Author: Karen L. McGlothlin, DVM, PhD
I have always thought reptiles were incredibly interesting animals. As a biology major in college, I enjoyed getting out in the mountains of East Tennessee and looking for a variety of snakes and turtles. I have never had a reptile as a pet myself, but my youngest brother, Andy, had a red-tail boa constrictor for about a year while we were growing up. He seemed to enjoy interacting with it, but my Mother was tested one too many times by the snake’s ability to escape his vivarium and eventually insisted that it be re-homed for her mental well-being (and Andy’s physical well-being…). While my family thought we were prepared for a pet reptile, the reality was that we had not done our homework and were not prepared for a snake to share our space comfortably. The snake’s habitat was inadequate and it would escape in search of spaces needed to fulfill its activities.

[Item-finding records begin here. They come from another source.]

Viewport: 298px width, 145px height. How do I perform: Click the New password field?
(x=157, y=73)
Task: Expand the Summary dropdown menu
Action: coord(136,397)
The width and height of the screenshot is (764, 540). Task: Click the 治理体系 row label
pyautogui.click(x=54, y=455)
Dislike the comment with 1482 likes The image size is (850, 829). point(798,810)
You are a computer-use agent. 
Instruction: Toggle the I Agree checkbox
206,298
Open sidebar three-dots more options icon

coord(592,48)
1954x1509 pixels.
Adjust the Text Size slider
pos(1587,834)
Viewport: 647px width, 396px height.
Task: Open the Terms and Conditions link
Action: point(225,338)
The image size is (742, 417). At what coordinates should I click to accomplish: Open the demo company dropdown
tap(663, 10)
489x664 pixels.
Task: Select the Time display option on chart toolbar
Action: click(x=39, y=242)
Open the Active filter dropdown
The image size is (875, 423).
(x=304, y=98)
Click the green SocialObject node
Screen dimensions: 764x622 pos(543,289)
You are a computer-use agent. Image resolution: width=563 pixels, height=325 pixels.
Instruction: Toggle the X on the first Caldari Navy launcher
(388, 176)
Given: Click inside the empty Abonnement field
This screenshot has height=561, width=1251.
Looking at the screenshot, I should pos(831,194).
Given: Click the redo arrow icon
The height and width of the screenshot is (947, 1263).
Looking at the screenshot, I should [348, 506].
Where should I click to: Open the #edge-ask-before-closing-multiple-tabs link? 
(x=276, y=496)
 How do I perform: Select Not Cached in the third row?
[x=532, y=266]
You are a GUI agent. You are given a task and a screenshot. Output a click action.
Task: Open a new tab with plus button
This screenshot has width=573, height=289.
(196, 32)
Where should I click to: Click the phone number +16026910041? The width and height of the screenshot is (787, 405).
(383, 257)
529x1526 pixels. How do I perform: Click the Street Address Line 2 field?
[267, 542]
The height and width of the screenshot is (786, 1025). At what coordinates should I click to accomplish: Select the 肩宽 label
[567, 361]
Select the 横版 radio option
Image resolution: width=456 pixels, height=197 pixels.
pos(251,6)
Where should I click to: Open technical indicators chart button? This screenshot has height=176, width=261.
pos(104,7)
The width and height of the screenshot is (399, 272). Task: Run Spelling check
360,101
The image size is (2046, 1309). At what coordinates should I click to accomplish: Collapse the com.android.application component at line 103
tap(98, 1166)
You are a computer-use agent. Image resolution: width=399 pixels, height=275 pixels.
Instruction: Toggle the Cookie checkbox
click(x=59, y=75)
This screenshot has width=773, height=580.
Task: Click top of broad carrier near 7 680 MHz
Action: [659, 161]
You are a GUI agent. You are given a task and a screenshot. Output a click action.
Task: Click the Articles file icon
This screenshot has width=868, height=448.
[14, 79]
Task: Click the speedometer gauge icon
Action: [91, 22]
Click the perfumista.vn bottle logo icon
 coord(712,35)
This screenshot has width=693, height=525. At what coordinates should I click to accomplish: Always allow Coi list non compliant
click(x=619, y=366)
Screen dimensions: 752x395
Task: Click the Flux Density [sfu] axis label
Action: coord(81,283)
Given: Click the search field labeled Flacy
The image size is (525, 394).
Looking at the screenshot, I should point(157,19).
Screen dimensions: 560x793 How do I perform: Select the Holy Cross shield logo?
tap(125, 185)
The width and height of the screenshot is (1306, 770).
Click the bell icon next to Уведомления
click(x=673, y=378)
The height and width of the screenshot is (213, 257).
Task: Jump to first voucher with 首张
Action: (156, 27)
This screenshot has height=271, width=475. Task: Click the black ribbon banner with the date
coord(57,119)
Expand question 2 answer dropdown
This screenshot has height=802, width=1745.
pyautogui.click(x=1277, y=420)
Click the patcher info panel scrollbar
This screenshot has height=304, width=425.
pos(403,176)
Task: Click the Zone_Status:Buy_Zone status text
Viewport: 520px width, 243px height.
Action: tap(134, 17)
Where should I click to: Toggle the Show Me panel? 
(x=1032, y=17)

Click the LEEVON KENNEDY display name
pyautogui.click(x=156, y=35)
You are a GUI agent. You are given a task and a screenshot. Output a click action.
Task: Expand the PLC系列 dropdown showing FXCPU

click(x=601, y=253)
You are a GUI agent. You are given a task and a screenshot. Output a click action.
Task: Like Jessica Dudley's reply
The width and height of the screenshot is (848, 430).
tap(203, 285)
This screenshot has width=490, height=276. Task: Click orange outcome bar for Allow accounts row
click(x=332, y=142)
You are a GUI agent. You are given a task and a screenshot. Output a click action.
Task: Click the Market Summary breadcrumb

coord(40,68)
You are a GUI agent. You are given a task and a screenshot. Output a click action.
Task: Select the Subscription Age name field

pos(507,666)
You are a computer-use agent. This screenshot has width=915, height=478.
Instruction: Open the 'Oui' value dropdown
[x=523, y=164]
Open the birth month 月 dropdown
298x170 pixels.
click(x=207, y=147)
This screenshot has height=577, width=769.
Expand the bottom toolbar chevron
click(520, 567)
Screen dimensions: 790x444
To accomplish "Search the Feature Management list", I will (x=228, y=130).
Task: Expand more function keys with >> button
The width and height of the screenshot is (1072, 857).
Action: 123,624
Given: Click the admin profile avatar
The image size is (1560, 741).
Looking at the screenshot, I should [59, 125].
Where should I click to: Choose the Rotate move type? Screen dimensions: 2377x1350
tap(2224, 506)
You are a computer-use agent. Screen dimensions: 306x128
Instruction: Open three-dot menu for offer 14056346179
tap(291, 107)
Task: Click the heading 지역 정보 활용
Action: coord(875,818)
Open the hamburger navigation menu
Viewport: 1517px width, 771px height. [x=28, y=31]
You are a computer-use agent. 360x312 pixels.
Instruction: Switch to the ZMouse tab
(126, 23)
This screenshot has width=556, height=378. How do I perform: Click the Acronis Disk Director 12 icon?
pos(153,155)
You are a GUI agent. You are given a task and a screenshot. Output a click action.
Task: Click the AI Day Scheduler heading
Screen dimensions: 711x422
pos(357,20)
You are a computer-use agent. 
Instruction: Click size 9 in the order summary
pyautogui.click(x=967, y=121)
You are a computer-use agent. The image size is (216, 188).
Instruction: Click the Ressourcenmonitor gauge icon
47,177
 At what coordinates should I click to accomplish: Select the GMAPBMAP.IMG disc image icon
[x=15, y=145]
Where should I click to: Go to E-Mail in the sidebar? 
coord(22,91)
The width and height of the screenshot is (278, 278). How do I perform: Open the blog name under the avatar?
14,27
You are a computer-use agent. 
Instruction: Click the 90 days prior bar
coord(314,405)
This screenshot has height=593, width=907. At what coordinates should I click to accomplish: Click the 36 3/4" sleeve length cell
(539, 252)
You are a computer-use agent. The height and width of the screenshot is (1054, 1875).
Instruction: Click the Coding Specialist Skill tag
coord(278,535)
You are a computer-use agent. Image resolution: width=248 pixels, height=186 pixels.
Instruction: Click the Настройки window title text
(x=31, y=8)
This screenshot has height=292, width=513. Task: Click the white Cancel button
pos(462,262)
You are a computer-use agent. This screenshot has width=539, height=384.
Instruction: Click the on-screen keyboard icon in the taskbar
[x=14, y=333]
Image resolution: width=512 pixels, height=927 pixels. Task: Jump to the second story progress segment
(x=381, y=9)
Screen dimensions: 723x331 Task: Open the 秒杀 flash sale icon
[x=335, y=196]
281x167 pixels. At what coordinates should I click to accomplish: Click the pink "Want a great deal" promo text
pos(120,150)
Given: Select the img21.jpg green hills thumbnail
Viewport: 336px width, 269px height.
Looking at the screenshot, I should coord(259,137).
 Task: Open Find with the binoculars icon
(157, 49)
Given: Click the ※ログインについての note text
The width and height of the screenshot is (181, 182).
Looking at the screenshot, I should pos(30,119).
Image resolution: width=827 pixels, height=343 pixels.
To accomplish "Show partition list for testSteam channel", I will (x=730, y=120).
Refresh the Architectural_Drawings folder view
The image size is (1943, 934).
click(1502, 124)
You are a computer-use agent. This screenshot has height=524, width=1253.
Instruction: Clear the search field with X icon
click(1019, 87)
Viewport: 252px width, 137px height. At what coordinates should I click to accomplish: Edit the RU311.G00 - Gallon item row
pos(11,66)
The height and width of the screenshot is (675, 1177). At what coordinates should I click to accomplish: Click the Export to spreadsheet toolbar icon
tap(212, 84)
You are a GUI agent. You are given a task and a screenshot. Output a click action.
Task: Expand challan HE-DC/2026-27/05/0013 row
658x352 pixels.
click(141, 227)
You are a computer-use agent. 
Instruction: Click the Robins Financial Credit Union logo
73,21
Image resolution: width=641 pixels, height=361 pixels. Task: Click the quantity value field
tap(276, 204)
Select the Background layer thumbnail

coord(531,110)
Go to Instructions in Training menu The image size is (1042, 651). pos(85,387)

The two most vital requirements for reptile care are: proper nutritional support provided through a balanced diet and proper environmental support provided through adequate housing. Unfortunately, these considerations are sometimes not researched thoroughly prior to acquiring a reptile or they are not given the attention they deserve after adoption of that pet. There are very particular dietary and environmental requirements for individual species of reptiles and those requirements need to be met in order for the individual to thrive. This is where reptile owners can run into trouble, as an estimated 90% of reptile medical cases are the result of either improper nutrition, inadequate environmental support, or a combination of both.
Important Environmental Considerations For Reptiles:
- The potential size of your reptile as an adult. Housing should be large enough to accommodate the potential size that your particular pet my reach as an adult. Keep in mind that the cute little 1.5 feet long juvenile red tail boa can reach an adult length of up to 10 feet and weigh up to 50 pounds. For comparison, a full-grown bearded dragon may only reach right under 2 feet in length. Have the foresight to plan accordingly.
- The need for appropriate living spaces. There needs to be enough space to enable your reptile to exhibit normal behaviors, such as eating, basking, and exercising. Your reptile habitat should include both horizontal as well as vertical spaces, if your pet is a species that is a climber.
- The need for appropriate substrate. This will depend on the type of reptile you have and can range from newspaper to sand to moist substrates such as peat. It is possible that your choice of pet may require multiple different substrates available for different activities.
- The importance of proper sources of heat and UV lighting. These two requirements are extremely important and wrong choices can lead to a variety of health problems. Insufficient UV lighting can result in interference in calcium absorption in some reptile species, potentially leading to bone deformities and fractures. Research your particular pet’s requirements carefully to avoid serious medical issues.
- The humidity and water requirements for your particular reptile. The proper level of moisture in the environment is important for a variety of reasons for reptiles, but it is especially important for shedding of the skin, or ecdysis. A partially dehydrated reptile may experience difficulty going through a shed and in some cases the skin may not come off at all in particular areas (this is especially problematic on the skin that covers the eyes), leading to permanent damage. There are a variety of methods to humidify your pet’s habitat and regular periods of soaking in lukewarm water will help keep your pet well-hydrated.
Important Nutritional Considerations for Reptiles:
When researching a reptile pet, it is extremely important that you consider nutritional needs and follow recommendations to the letter. Poor nutrition or lack of vitamin and mineral supplements in those species that require them can lead to serious health problems. Reptiles can be placed into one of three categories, based on their dietary habits:
- Herbivores – these are reptiles that eat vegetation, such as tortoises and the green iguana. Their diets can be variable and include things such as dark leafy greens, corn, carrots, mixed vegetables and commercially available pellet foods that have been formulated to meet their dietary needs. While fruits and berries are an acceptable part of an herbivorous diet, the bulk of the diet should be provided by vegetation.
- Carnivores – reptiles that consume meat/prey items, such as mice, rats, rabbits, and feeder fish. This group includes snakes as well as many lizards and some turtles. A subset of this group are the insectivores (mainly geckos and chameleons) which feed on mealworms, crickets, earthworms, and other invertebrate prey.
- Omnivores – reptiles that consume food items from both of the previous categories, including box turtles, bearded dragons and blue-tongued skinks.
If you are considering adding a reptile pet to your family, Lawndale Veterinary Hospital can help. Dr. Kenny Crawford has years of experience treating reptiles and is affiliated with ARAV, the Association of Reptilian and Amphibian Veterinarians. There are many other factors to consider, in addition to those mentioned in this brief blog entry. If you are thinking about a reptile pet, it is imperative that you do your research and understand the requirements of the particular reptile that you are planning to acquire.